**SOURCE RECORDS:**
┄┄┄┄┄┄┄┄┄┄
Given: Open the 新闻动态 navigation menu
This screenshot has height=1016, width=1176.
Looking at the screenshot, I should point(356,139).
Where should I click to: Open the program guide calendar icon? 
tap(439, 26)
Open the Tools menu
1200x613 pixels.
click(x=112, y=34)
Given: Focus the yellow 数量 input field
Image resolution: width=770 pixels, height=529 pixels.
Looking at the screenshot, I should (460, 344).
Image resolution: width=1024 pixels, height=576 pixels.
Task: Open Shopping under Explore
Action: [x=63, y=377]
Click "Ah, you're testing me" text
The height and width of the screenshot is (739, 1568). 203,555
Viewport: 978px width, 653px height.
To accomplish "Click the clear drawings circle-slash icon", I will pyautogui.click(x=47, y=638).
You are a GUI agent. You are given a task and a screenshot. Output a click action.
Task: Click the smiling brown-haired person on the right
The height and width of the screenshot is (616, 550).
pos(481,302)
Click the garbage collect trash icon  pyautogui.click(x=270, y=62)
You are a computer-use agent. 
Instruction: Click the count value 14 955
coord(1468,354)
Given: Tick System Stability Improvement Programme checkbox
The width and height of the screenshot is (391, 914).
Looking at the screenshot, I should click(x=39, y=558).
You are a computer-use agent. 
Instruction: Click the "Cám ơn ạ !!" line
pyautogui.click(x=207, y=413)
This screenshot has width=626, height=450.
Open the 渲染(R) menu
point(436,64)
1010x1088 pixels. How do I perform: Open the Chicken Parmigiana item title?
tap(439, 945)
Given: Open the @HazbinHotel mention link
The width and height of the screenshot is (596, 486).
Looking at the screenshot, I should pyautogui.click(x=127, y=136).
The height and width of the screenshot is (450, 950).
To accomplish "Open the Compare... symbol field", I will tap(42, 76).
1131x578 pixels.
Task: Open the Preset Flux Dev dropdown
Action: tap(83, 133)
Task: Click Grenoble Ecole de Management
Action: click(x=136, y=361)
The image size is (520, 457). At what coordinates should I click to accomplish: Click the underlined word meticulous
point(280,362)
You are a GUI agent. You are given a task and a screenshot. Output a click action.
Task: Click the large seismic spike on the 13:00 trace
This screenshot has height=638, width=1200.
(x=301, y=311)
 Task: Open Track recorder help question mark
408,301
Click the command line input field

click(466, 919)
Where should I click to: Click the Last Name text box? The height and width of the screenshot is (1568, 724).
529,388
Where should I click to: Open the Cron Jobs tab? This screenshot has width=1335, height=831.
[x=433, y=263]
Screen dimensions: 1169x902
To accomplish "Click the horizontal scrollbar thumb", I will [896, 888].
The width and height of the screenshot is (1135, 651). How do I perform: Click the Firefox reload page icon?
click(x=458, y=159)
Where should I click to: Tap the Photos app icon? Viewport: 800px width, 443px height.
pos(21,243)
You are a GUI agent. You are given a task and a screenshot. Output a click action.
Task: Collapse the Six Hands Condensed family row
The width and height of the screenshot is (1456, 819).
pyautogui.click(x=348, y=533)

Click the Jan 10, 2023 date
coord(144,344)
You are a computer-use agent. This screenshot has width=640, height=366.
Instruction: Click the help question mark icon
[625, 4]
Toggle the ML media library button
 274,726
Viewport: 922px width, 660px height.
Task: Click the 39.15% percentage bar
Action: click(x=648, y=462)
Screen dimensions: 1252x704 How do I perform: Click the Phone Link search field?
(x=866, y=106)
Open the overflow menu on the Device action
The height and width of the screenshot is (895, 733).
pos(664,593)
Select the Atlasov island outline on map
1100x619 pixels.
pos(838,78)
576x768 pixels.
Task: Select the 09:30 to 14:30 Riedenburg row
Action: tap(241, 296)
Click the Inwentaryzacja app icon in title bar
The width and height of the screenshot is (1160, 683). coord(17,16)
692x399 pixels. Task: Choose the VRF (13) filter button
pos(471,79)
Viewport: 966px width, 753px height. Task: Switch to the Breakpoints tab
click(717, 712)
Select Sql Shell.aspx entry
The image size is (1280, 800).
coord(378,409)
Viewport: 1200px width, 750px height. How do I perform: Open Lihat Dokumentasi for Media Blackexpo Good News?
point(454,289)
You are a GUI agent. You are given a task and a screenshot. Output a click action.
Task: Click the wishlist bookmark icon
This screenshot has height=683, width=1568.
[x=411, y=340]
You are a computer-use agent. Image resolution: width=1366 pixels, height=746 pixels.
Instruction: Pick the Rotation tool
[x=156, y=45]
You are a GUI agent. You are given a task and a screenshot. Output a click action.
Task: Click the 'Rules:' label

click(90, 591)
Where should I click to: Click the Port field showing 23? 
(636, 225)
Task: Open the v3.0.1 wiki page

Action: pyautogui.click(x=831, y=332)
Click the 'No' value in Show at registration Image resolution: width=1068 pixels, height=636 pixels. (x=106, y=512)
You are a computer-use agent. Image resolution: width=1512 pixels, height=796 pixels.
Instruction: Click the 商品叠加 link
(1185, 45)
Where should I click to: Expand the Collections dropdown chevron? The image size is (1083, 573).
┄┄┄┄┄┄┄┄┄┄
**WHAT THIS TASK INVOLVES:** Set every line down again exactly. Begin with the first line of the entries and finish with the line containing "The height and width of the screenshot is (450, 950).".

**RESULT:**
Given: Open the 新闻动态 navigation menu
This screenshot has height=1016, width=1176.
Looking at the screenshot, I should point(356,139).
Where should I click to: Open the program guide calendar icon? 
tap(439, 26)
Open the Tools menu
1200x613 pixels.
click(x=112, y=34)
Given: Focus the yellow 数量 input field
Image resolution: width=770 pixels, height=529 pixels.
Looking at the screenshot, I should (460, 344).
Image resolution: width=1024 pixels, height=576 pixels.
Task: Open Shopping under Explore
Action: [x=63, y=377]
Click "Ah, you're testing me" text
The height and width of the screenshot is (739, 1568). 203,555
Viewport: 978px width, 653px height.
To accomplish "Click the clear drawings circle-slash icon", I will pyautogui.click(x=47, y=638).
You are a GUI agent. You are given a task and a screenshot. Output a click action.
Task: Click the smiling brown-haired person on the right
The height and width of the screenshot is (616, 550).
pos(481,302)
Click the garbage collect trash icon  pyautogui.click(x=270, y=62)
You are a computer-use agent. 
Instruction: Click the count value 14 955
coord(1468,354)
Given: Tick System Stability Improvement Programme checkbox
The width and height of the screenshot is (391, 914).
Looking at the screenshot, I should click(x=39, y=558).
You are a computer-use agent. 
Instruction: Click the "Cám ơn ạ !!" line
pyautogui.click(x=207, y=413)
This screenshot has width=626, height=450.
Open the 渲染(R) menu
point(436,64)
1010x1088 pixels. How do I perform: Open the Chicken Parmigiana item title?
tap(439, 945)
Given: Open the @HazbinHotel mention link
The width and height of the screenshot is (596, 486).
Looking at the screenshot, I should pyautogui.click(x=127, y=136).
The height and width of the screenshot is (450, 950).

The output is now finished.